Taiji, because it seeks to replace natural and instinctive reactions with, well, new natural and instinctive reactions, is very difficult, and very small mistakes with the essentials at the beginning, can make the entire endeavor miss the mark, even after many years. Whatever level of skill I may, or may not have (the latter, more probably) I am continually frustrated by Shifu’s ability. Feeling thus after not being able to reproduce a skill he was demonstrating, I asked him at one point if, was I at least on the right path? In respons Shifu told me a story about his son, who is a musician. He had a Chinese piano teacher (who was old school, from China) and an American cello teacher. The Chinese teacher would always exclaim how Shifu’s son did everything wrong and his skill was very bad, and he needed to work harder. By contrast the American teacher would say that there was some progress, but that perhaps more work was needed on this, or that. “So”, rejoined Shifu, “do you want an American taiji teacher or a Chinese taiji teacher?” “A Chinese teacher”, I declared. “Ah! Your skill is not so good, so work harder”, he declared.
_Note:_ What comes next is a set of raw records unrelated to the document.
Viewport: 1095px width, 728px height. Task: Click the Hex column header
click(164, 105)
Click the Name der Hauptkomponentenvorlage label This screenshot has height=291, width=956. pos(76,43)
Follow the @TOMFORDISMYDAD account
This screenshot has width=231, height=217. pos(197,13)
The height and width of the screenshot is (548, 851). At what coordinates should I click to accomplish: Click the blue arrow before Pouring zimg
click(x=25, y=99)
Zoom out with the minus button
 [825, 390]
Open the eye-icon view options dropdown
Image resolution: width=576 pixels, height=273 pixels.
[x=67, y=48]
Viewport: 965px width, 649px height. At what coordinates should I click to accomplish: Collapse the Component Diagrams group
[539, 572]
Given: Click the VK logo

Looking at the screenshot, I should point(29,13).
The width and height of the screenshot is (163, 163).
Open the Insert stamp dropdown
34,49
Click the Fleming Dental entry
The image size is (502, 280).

At a different point in the training I was asking his assistance on explaining how, during a seminar with a visiting teacher last week, that teacher was able to capture my shen so easily. The gentlemen in question is very skilled, and I learned much, but still though there was something going on besides just a differential in experience. Shifu explained quite nicely the mistake I was making, and how when working “in someone elses house” (my expression) you need to be careful. “Essentially”, he said, “you were too yin, and running away.” Then with a smile he added, “That is surprising, since it is almost always too much yang you have a problem with.”
But as he has also said in the past, “You didn’t drive three hours just to find out what you’re doing right, did you? Indeed, I did not. Thank you, Shifu.